- Teks Halaman -
--
Dalam memilih bacaan fiksi, sering kali kita dihadapkan pada pilihan: menikmati sweet lies atau menghadapi ugly truth. Sweet lies itu kayak buku-buku bergenre romansa metropolitan, dengan latar mewah, karakter sempurna, dan akhir bahagia, dan jenis ini jelas masih mendominasi rak toko buku. Tak heran, karena hidup sudah cukup berat, dan banyak pembaca mencari pelarian, mimpi, dan kenyamanan dari cerita-cerita seperti itu. Sejujurnya, saya pun juga suka banget sama cerita-cerita manis kayak gitu. Hidup udah capek dan pahit, masa baca cerita juga yang bikin tekanan batin kaaannn.. Hehehe😁. Mungkin ini juga yang membuat saya sempat maju mundur dan mundur terus buat baca buku Sisi Tergelap Surga ini awalnya.
Sisi Tergelap Surga karya Brian Khrisna memilih jalur fiksi yang berbeda, ia menolak membungkus kenyataan dengan kemewahan dan glitter. Buku ini justru menyajikan kenyataan mentah yang kadang sulit kita terima, tapi ternyata tetap menarik untuk dibaca (walau beberapa kali harus narik napas panjang pas bacanya 😆)
1. Menyoroti Realita Kaum Marginal Jakarta
Alih-alih tokoh CEO tampan atau cewek cantik dengan karier gemilang yang tinggal di apartemen mewah, Brian Khrisna mengajak kita menyelami dunia para penghuni sudut kota yang sering tak terlihat. Di dalam buku ini, kita bertemu preman terminal, pekerja seks komersial, badut jalanan, bandar judi, tukang nasi goreng, cleaning service dan berbagai kondisi lainnya. Mereka bukan tokoh cerita yang biasa kita temui, tapi justru merekalah yang mewakili sebagian besar realitas kota besar seperti Jakarta. Kalau dihitung-hitung, mungkin orang yang hidup dengan taraf seperti itu bisa lebih banyak dibanding orang yang bisa sukses saat melangkah di ibu kota ini.
--
- Isi Materi -
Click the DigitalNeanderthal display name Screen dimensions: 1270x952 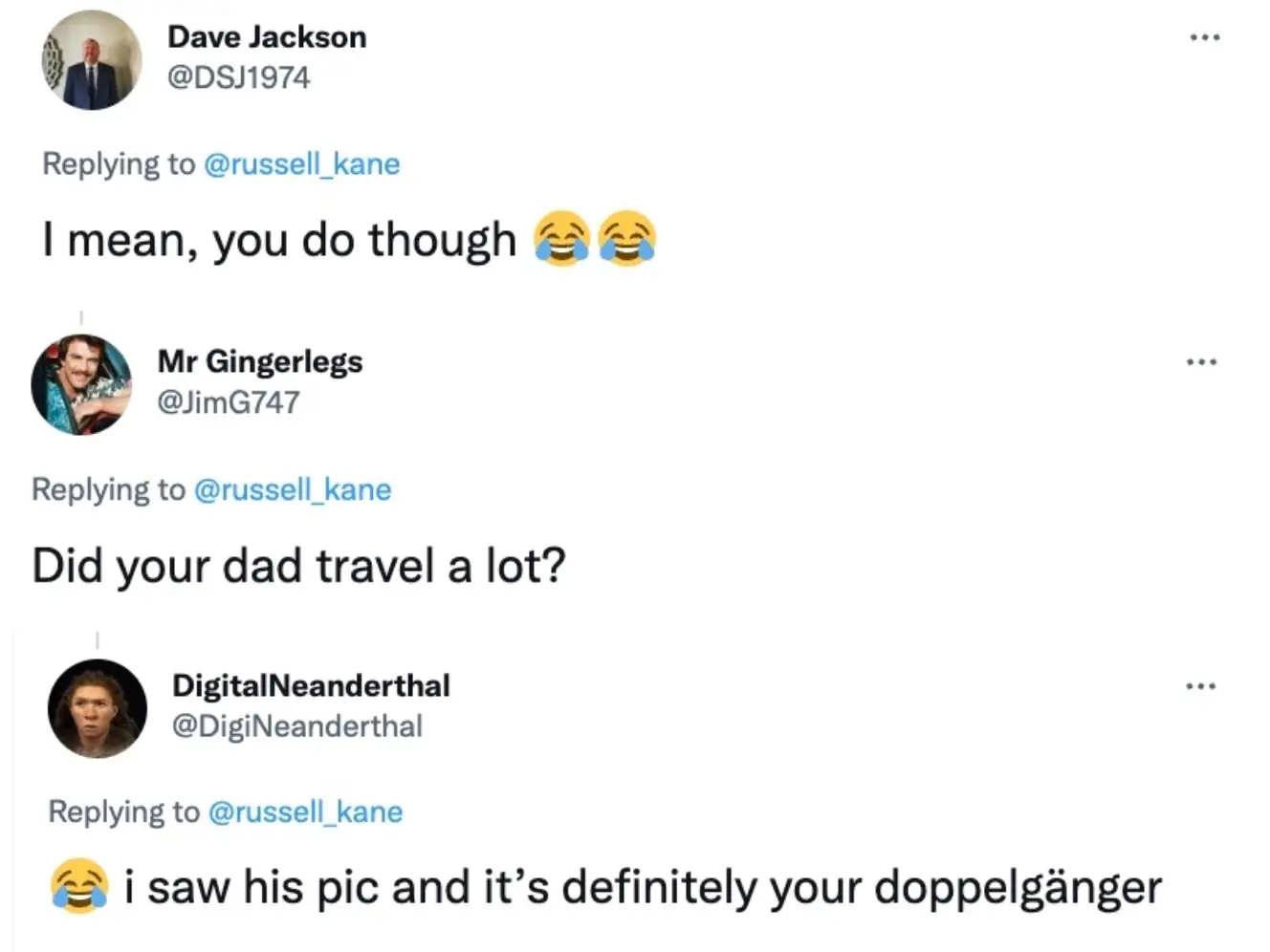coord(311,685)
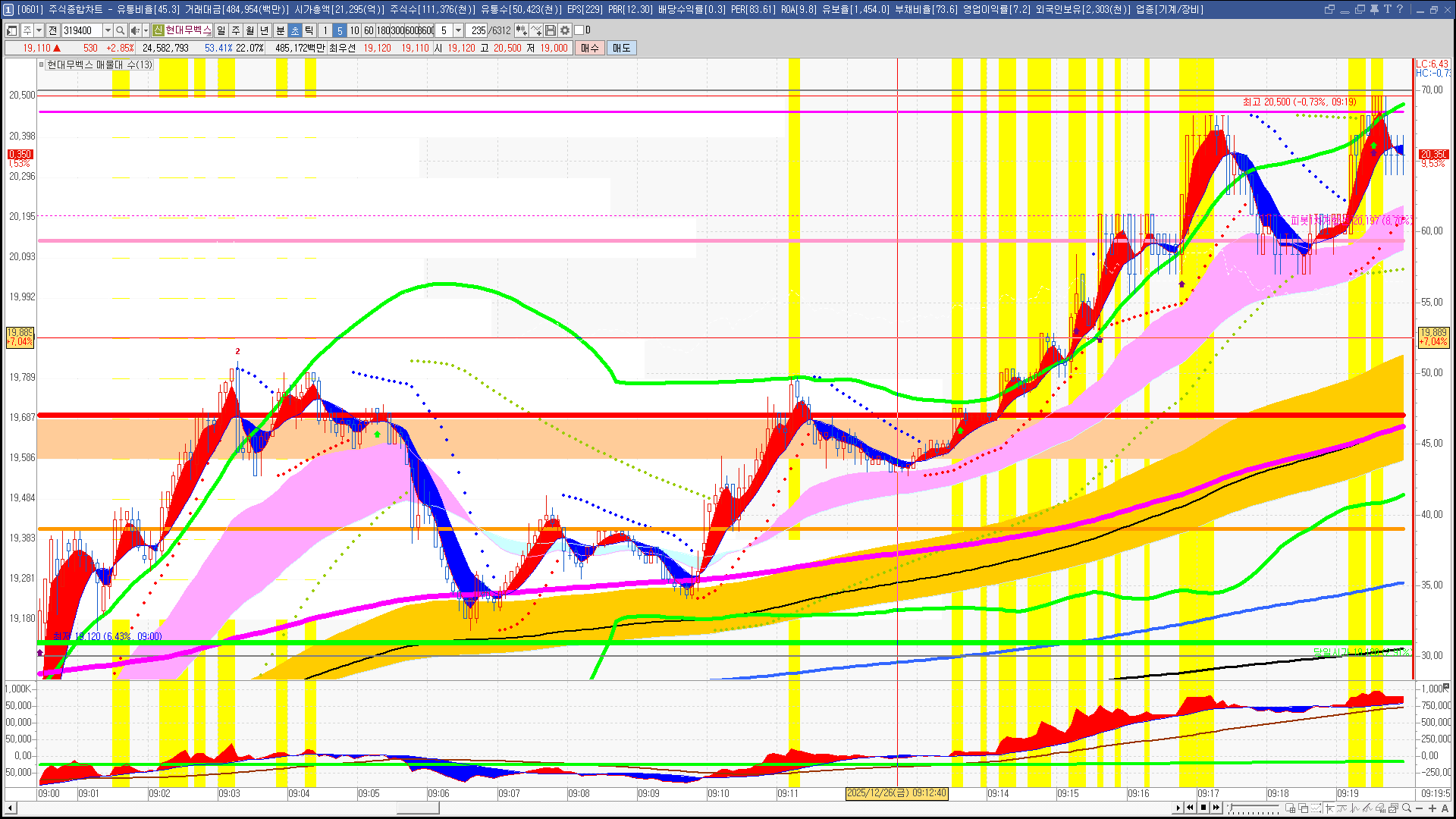This screenshot has height=819, width=1456.
Task: Click the save chart floppy icon
Action: tap(551, 30)
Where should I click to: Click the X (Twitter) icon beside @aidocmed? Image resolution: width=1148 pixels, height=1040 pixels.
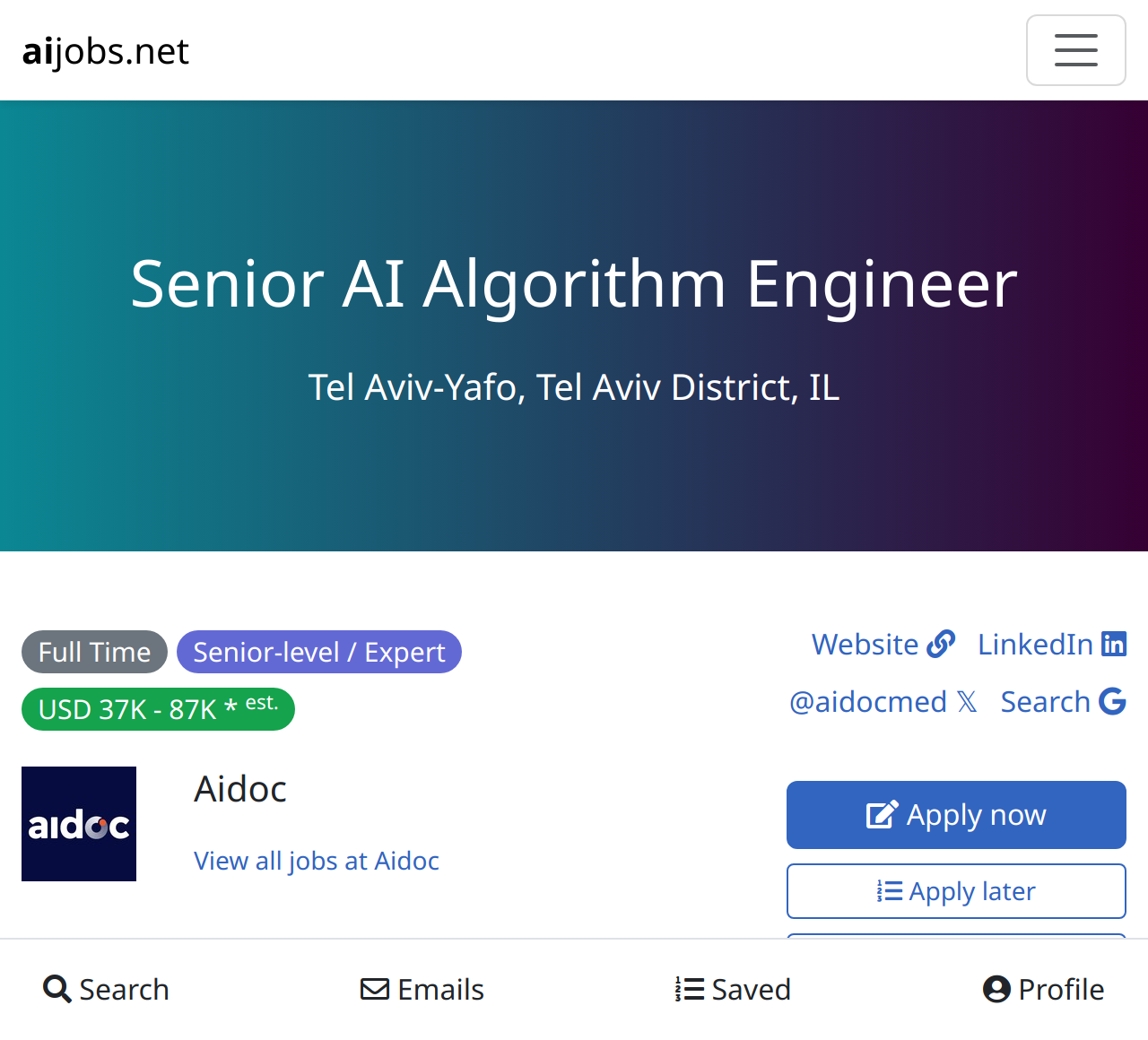[x=967, y=701]
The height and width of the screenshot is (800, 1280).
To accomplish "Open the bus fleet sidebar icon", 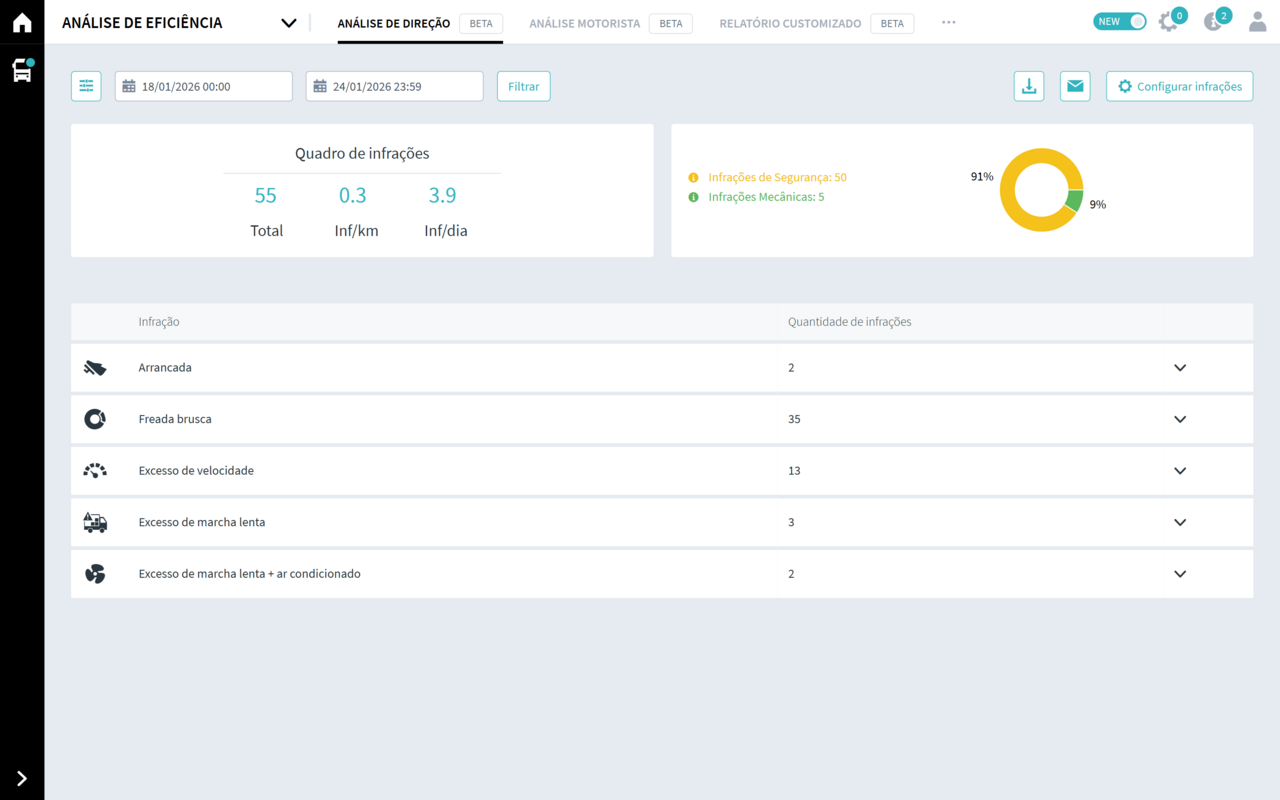I will [x=22, y=70].
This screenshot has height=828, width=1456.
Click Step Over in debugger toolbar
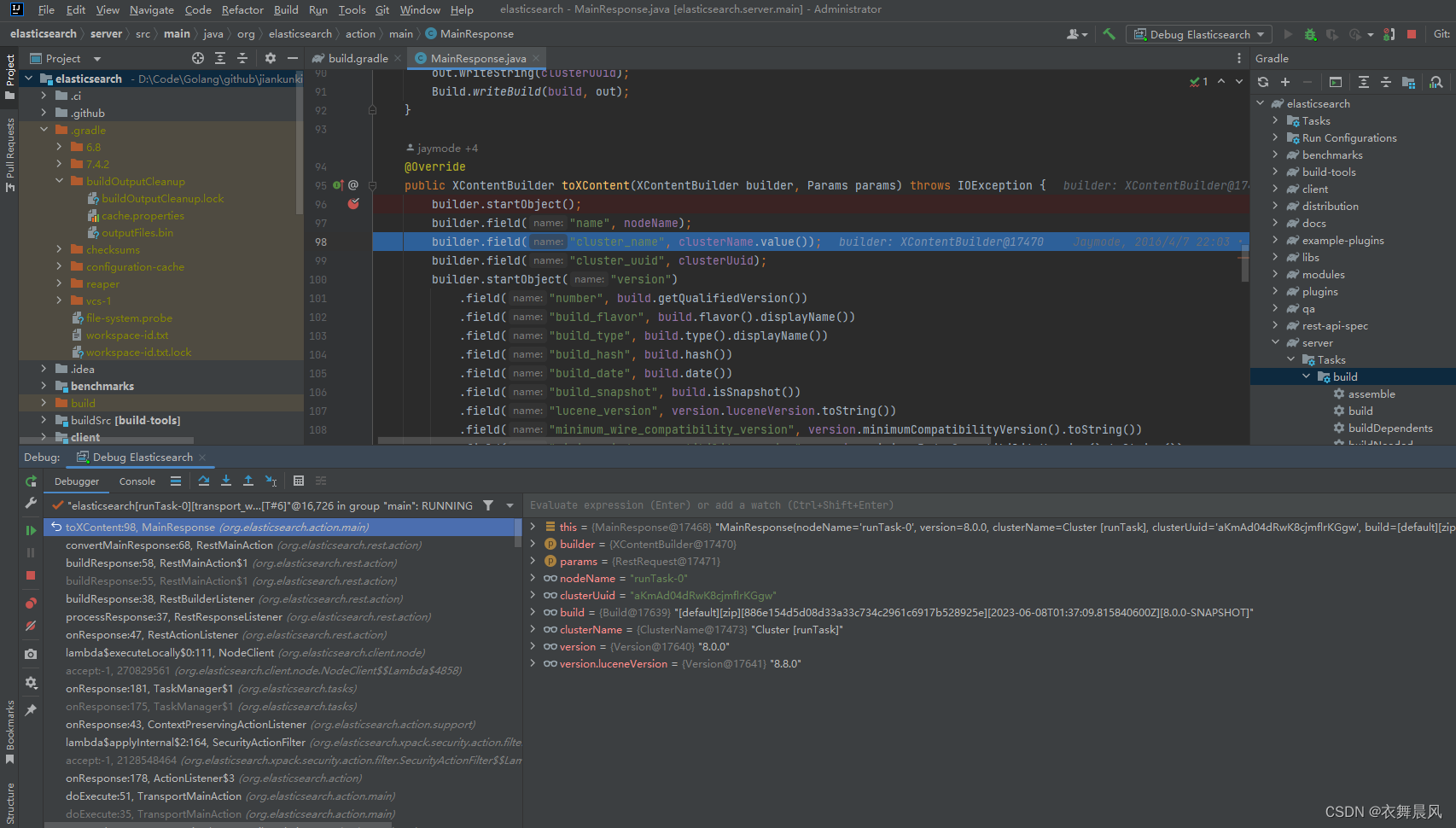tap(204, 481)
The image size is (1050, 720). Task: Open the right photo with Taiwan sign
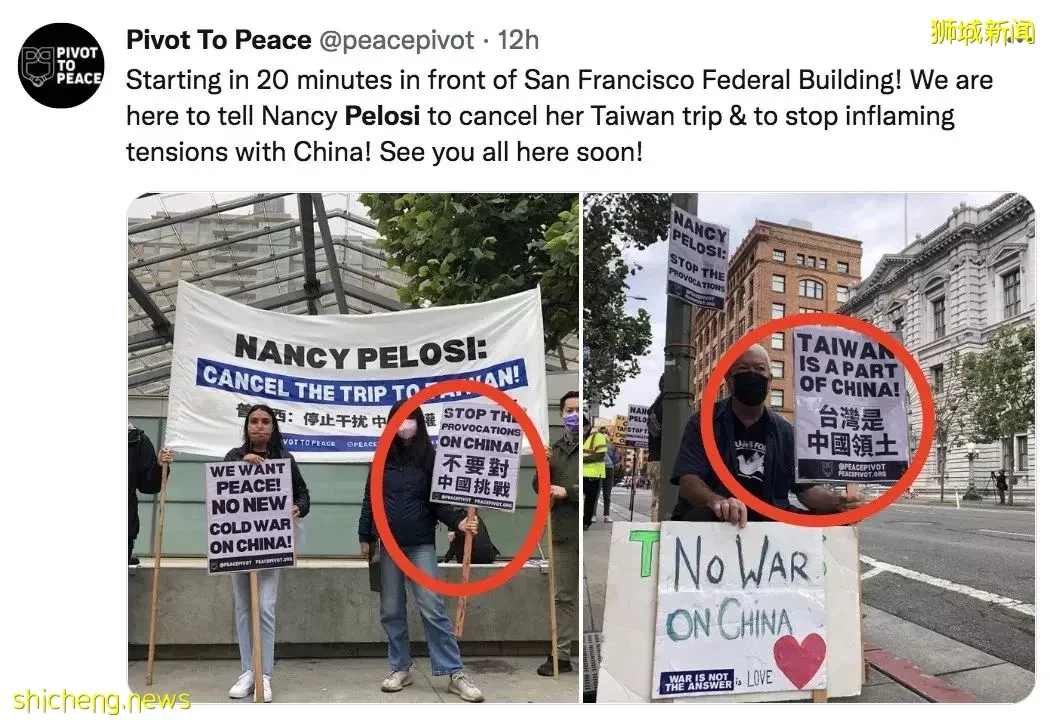coord(809,447)
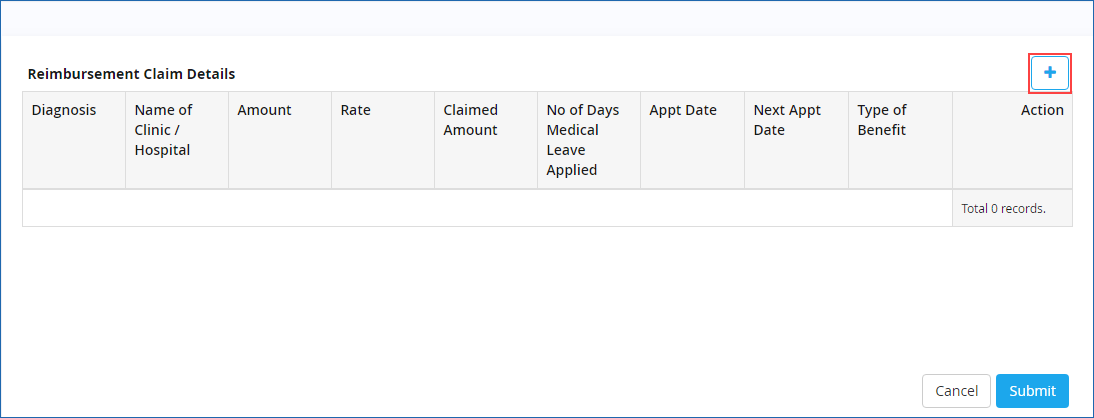Submit the reimbursement claim

coord(1032,391)
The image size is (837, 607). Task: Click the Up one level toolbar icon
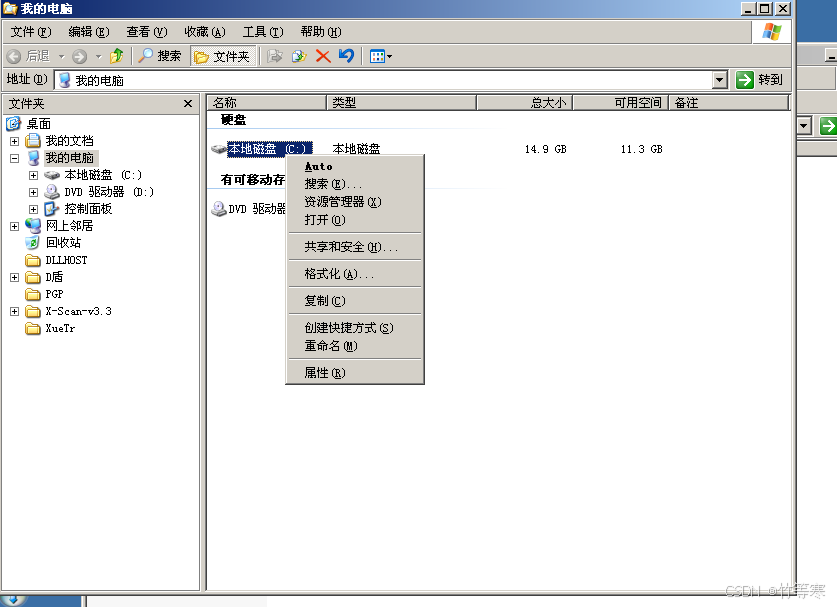(x=117, y=56)
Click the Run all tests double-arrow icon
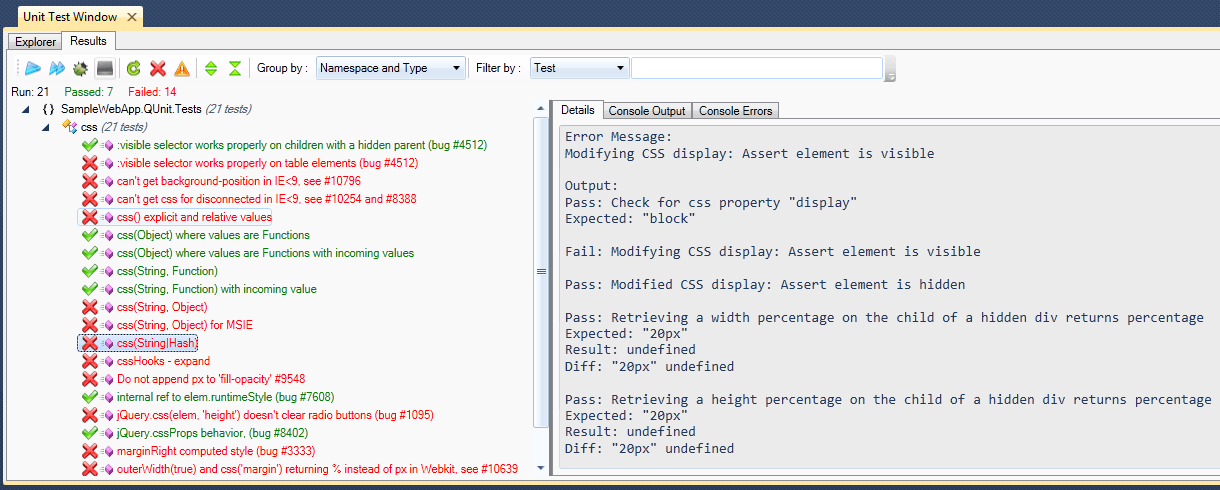The width and height of the screenshot is (1220, 490). (x=56, y=68)
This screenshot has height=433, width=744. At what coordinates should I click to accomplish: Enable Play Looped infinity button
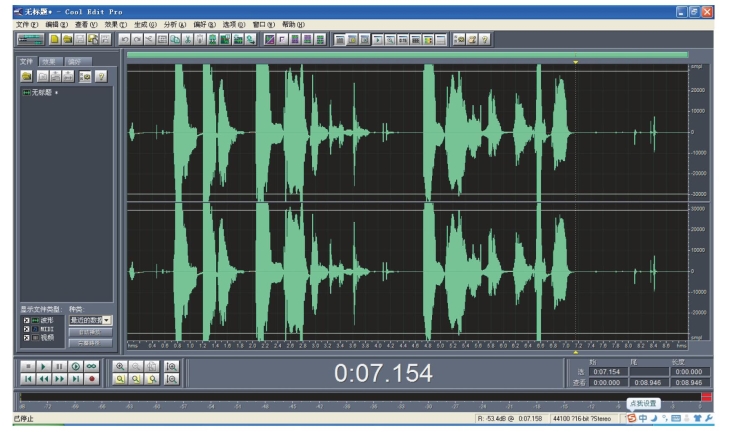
--
- Petunjuk A -
Menurut teks halaman, siapa penulis buku Sisi Tergelap Surga?
- Petunjuk B -
Salin persis bagian teks halaman di antara "1. Menyoroti Realita" dan "ibu kota ini.", keduanya ikut disalin.
Jawab hanya berdasarkan teks halaman.

- Hasil Latihan A -
Brian Khrisna

- Hasil Latihan B -
1. Menyoroti Realita Kaum Marginal Jakarta
Alih-alih tokoh CEO tampan atau cewek cantik dengan karier gemilang yang tinggal di apartemen mewah, Brian Khrisna mengajak kita menyelami dunia para penghuni sudut kota yang sering tak terlihat. Di dalam buku ini, kita bertemu preman terminal, pekerja seks komersial, badut jalanan, bandar judi, tukang nasi goreng, cleaning service dan berbagai kondisi lainnya. Mereka bukan tokoh cerita yang biasa kita temui, tapi justru merekalah yang mewakili sebagian besar realitas kota besar seperti Jakarta. Kalau dihitung-hitung, mungkin orang yang hidup dengan taraf seperti itu bisa lebih banyak dibanding orang yang bisa sukses saat melangkah di ibu kota ini.